Exercise directions >>
Filter the material below down to the lines containing the word "will".

The input >>
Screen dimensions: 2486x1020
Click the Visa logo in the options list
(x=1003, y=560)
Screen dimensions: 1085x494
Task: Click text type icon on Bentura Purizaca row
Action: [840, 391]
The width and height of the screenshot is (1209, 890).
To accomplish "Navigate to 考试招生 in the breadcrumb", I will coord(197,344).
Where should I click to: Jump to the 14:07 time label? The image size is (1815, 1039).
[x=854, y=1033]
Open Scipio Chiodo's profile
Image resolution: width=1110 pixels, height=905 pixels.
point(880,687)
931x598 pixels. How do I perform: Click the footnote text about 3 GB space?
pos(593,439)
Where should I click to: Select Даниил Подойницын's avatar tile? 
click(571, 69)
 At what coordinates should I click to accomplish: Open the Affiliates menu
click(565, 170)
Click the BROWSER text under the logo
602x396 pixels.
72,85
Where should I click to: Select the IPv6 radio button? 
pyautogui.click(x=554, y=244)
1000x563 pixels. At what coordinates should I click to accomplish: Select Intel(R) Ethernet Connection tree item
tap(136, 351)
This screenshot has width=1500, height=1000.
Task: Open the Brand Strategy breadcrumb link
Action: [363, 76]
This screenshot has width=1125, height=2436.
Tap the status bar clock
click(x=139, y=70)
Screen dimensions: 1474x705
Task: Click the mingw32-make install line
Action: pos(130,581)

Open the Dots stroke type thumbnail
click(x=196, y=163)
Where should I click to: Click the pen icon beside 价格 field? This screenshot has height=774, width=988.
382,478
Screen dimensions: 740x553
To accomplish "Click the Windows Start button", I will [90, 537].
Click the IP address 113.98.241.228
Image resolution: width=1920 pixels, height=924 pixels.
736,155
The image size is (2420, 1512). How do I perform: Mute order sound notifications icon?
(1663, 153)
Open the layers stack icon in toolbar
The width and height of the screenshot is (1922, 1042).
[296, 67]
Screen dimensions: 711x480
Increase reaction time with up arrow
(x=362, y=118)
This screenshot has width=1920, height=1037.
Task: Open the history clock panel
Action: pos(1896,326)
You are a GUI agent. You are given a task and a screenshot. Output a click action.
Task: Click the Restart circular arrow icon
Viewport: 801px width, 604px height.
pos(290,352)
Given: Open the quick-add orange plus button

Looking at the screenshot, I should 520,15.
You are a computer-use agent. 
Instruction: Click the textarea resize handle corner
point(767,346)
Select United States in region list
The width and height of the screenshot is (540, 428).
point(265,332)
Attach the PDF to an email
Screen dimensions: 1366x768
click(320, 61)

Output for this exercise >>
To accomplish "Navigate to 考试招生 in the breadcrumb", I will coord(197,344).
To accomplish "Click the Windows Start button", I will [90, 537].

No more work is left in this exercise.